With electronic discovery now a fact of life in the federal courts following rule changes that took effect in December 2006, state courts will not be far behind in providing guidelines on discovery of electronically stored information.
The guidelines are the product of the national Conference of Chief Justices, which established an e-discovery task force in 2004 and named Massachusetts Supreme Judicial Court Chief Justice Margaret H. Marshall as its chairwoman.
In August 2006, the conference approved the guidelines, which are intended to provide the nation’s state court trial judges with guidance on addressing e-discovery issues that are surfacing with increasing frequency in their courts.
According to Marshall, trial court chief justices in Massachusetts have received and “welcomed” copies of the guidelines.
“The conference was aware that proposed rule changes were being considered by the federal courts, [but] when we began this initiative, we weren’t sure when the federal courts were going to issue a rule,” Marshall told In-House. “The conference decided to issue guidelines [on e-discovery] so that state courts could have the benefit of collective wisdom until each addresses the subject of rule changes.”
Marshall pointed out that there are some 10,000 state court trial judges in the country, all of whom are subject to different rules and statutes.
The 14-page package of guidelines covers several areas of electronic-document discovery, including agreements by counsel and pre-conference orders; the scope of e-discovery; the form of production; re-allocation of discovery costs; inadvertent disclosure of privileged information; and sanctions.
The full text of the guidelines is available under the Important Documents section of New England In-House’s website, www.newenglandbizlawupdate.com.
In a preface to the guidelines, the conference notes that they are “largely consistent with the revised Federal Rules” but they “also recognize that the final determination of what procedural and evidentiary rules should govern questions in state court proceedings … are the responsibility of each state, based upon its legal tradition, experience, and process.”
‘Too early to know’
Boston attorney Jerome P. Facher, who chairs the SJC’s Standing Advisory Committee on the Rules of Civil and Appellate Procedure, said he believes that e-discovery is not a problem in Massachusetts trial courts at this time.
“I don’t have the feeling at the moment that there are great conflicts about electronic discovery versus paper production,” Facher said. “I know there are lots of companies that are helping parties to produce electronically produced materials,” he added.
Asked if the expense and time of producing such materials are a burden for small clients, Facher said e-discovery “can be burdensome on both small and large clients because the amount of electronically stored material and the cost to retrieve it can be very expensive.” Even paper discovery, he said, “is fiercely expensive when you’re talking about the large case.”
Facher said that while there are currently no e-discovery proposals before the SJC rules committee he leads, the new federal e-discovery rules could be a factor in future consideration of e-discovery at the state level.
“Generally, the federal courts adopt rules ahead of the state courts, and then we watch and see how the rules operate.
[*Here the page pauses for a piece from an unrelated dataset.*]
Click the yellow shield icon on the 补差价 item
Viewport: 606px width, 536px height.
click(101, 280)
Sometimes we adopt the federal rules and sometimes not,” he said.
Facher questioned whether there is any urgency to the situation. “I don’t know whether any large portion of the bar thinks there are extended disputes about e-discovery,” he said. “It’s just too early to know.”
The black box
One state judge who has encountered disputes over e-discovery is Superior Court Judge Allan van Gestel, who presides over the Business Litigation Session in Boston.
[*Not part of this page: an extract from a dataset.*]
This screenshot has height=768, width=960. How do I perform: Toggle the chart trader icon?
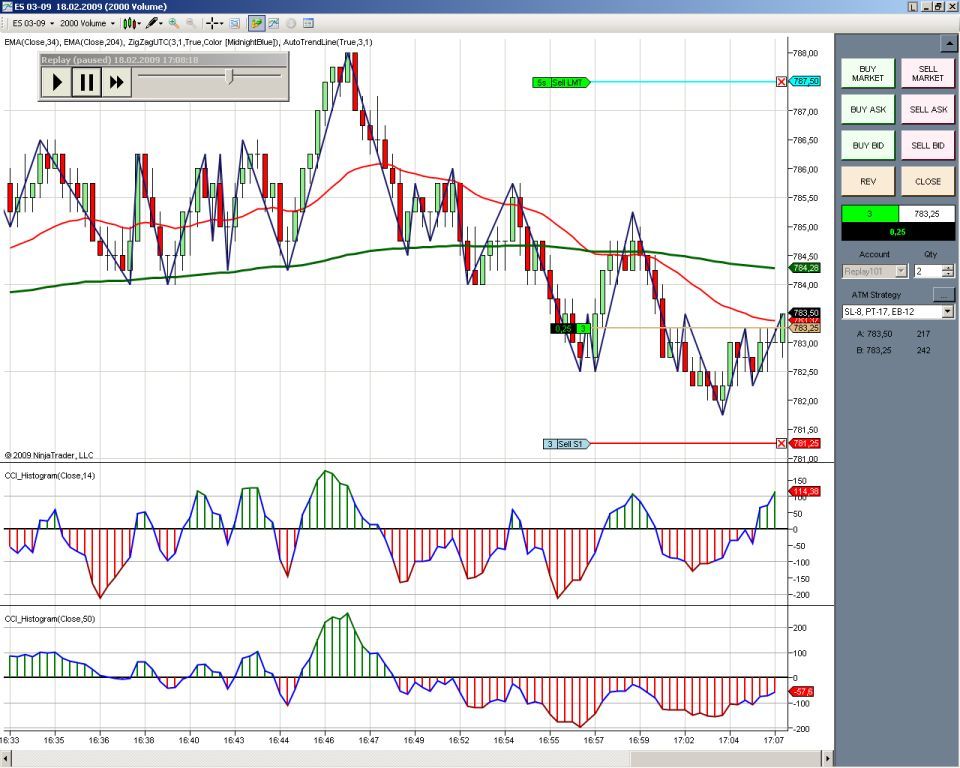tap(257, 22)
“What used to be a piece of paper is now a black box,” van Gestel said of the trend toward electronic discovery. “I’m seeing cases where some lawyers will say, ‘We’ll produce our e-mails in paper form,’ and the other side will say, ‘No, we want it in electronic form.’ … It’s not easy – because of the expense, the time, and we’re not particularly sophisticated about this stuff, myself included.”
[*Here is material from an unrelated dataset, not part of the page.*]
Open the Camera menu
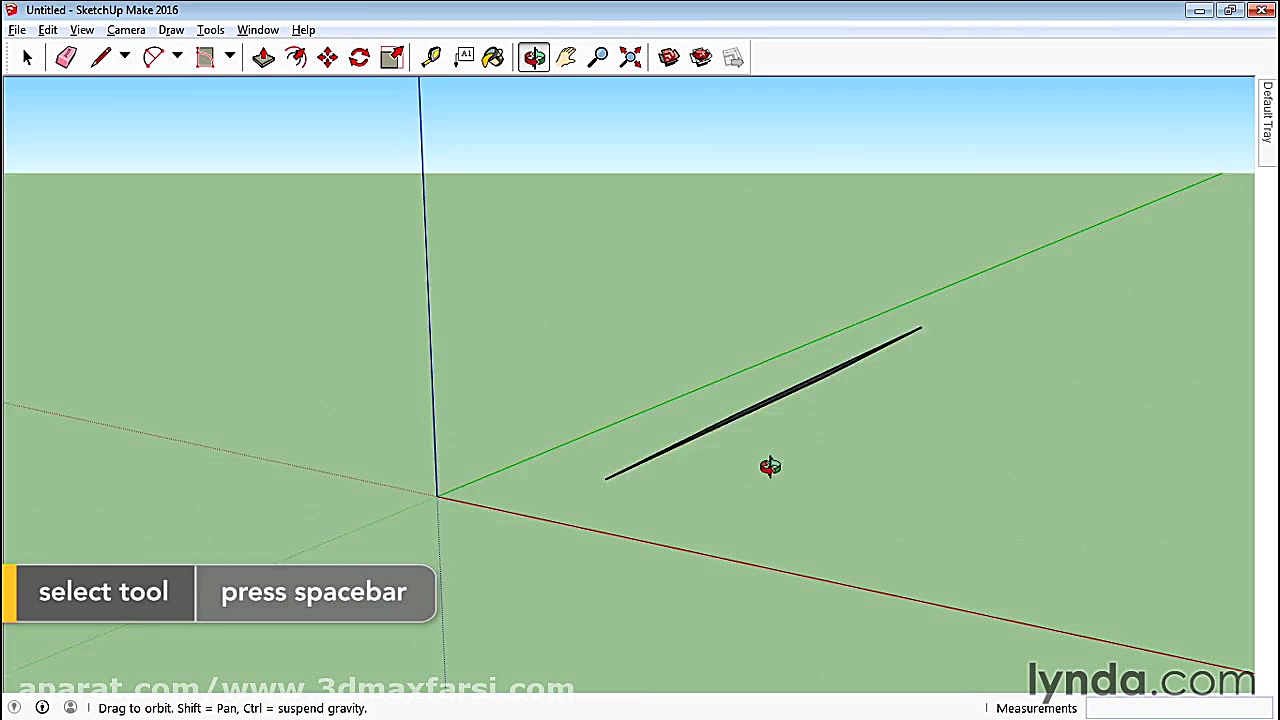Viewport: 1280px width, 720px height. (x=126, y=30)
In his recent experience, van Gestel has observed “a lot of trial lawyers who are now catching onto the idea [of e-discovery], but I think there are only a few who are sophisticated.”
For his part, van Gestel expects that the handling of e-discovery by the federal judiciary in Massachusetts may provide an example for the state’s judges, in that they “informally” might apply procedures that are similar to the federal courts’ policies on the matter.
“The federal courts, particularly the magistrate judges – because they’re the ones who deal with discovery over there, are going to get out in front on this because at least they have a set of rules,” van Gestel said.
Similarly, Haverhill, Mass. attorney Marsha V. Kazarosian, president of the Massachusetts Academy of Trial Attorneys, sees the federal courts offering attorneys some guidance on electronic discovery as they await the state courts’ directions on the topic.
“If you practice at all in the federal court, it would prepare you for what you’re going to have to do in the state court,” she said.